Appena eletto il nuovo Pontefice, politici, amministratori e personaggi fiorentini in qualche modo in vista hanno esibito dichiarazioni, per lo più scontate e di circostanza, che hanno finito per offrire l’immagine di una città di maniera. La maggior parte dei commenti sono apparsi orientati ad affermare una presenza comunque visibile nei salotti della scena mediatica, come se fossero una parentesi, solo un distacco fugace dai riti dettati da una politica stantia e da un mercantilismo sempre più scadente.

D’altro canto se è stata forte e chiara la voce dei più autorevoli rappresentanti istituzionali della Chiesa fiorentina, l’evento non pare aver riscaldato più di tanto i cuori anche tra i nostri cattolici, le cui reazioni sono ben sintetizzate dal non prolungato scampanio scaturito all’annuncio dell’elezione. Scampanio che pare circoscritto al solo campanile della cattedrale e non molto più esteso.

È una conferma che anche all’ombra del campanile di Giotto si vive un cristianesimo opaco, titubante e statico di fronte alle sfide del mondo attuale, osservante della dottrina solo in modo formale, subalterno alle necessità quando non alle lusinghe dei più vari compromessi, non esclusi quelli di potere. Sebbene siano diffuse le pratiche solidaristiche, ed anche di carità, si campa rinserrati in parrocchie e movimenti tra loro non comunicanti ed il più delle volte autoreferenti, in uno stile tutto diverso da quel popolo in cammino, incalzante connotazione chiaramente conciliare, subito evocato da Francesco, appena affacciatosi al balcone di San Pietro.

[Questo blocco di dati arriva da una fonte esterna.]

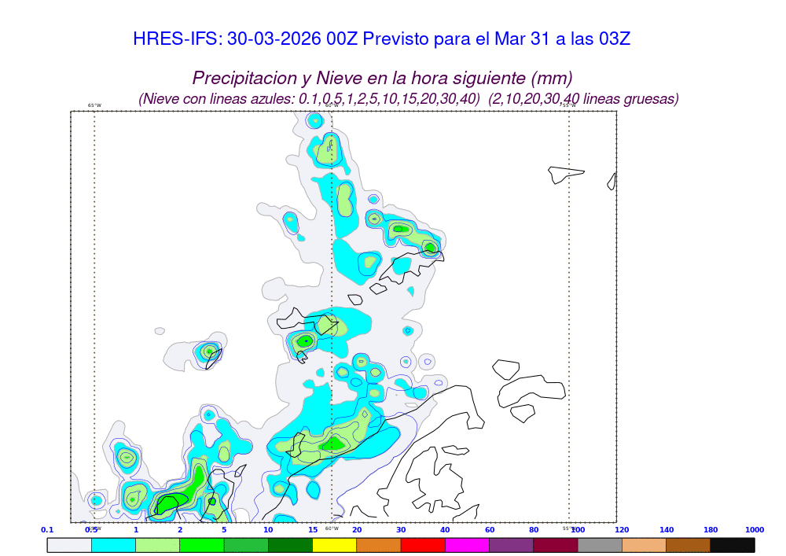Click the '1000' value at legend's right end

L’occasione sarebbe invece propizia per tornare a coltivare un terreno che fu fertilissimo di originale e cristallina devozione, di piena e feconda adesione ai valori del Vangelo, di influssi positivi nella vita sociale e politica in una città che solo qualche decennio addietro annoverava sindaci del calibro di Giorgio La Pira e di Piero Bargellini. Ne potrebbe derivare anche un contributo prezioso per l’ineludibile ricostruzione di un tessuto etico e morale, come pure per la necessaria ricomposizione di coscienze partecipative e tolleranti, indispensabili per la riaffermazione di dinamiche che abbiano davvero come fine la persona e la sua dignità.

Più generalmente anche il nome che l’eletto si è imposto ha evocato interpretazioni appiattite sullo stereotipo, storicamente fuorviante, di un San Francesco edulcorato e buonista che in sostanza dà ragione a tutti, ad esempio dimenticando che ebbe il coraggio di esprimere con fermezza il suo credo di fronte al Sultano d’Egitto. Siamo lontani anni luce dallo stupore creativo, che il “nostro” Zeffirelli seppe magistralmente disegnare sul volto di Innocenzo III, il quale non esitò a riconoscere nel frate – che con tenacia si era finalmente imposto alla sua attenzione – l’originaria vocazione della Chiesa e dei suoi uomini migliori, intuendone la carica rigenerativa fino a corrispondere al sogno del Santo di Assisi cui sostanzialmente affidò la riedificazione del tempio.

In una prospettiva comunque di fiducia per la fede cristiana, auguriamoci che le descritte impressioni possano essere smentite dagli orizzonti più vasti di una religiosità vera e autentica, quando svanirà, se una buona volta svanirà, il gossip imposto dal consumismo mediatico.

Intanto lo Spirito Santo ha ancora una volta fatto un buon lavoro, dimostrando che nella Cappella Sistina è davvero a suo agio.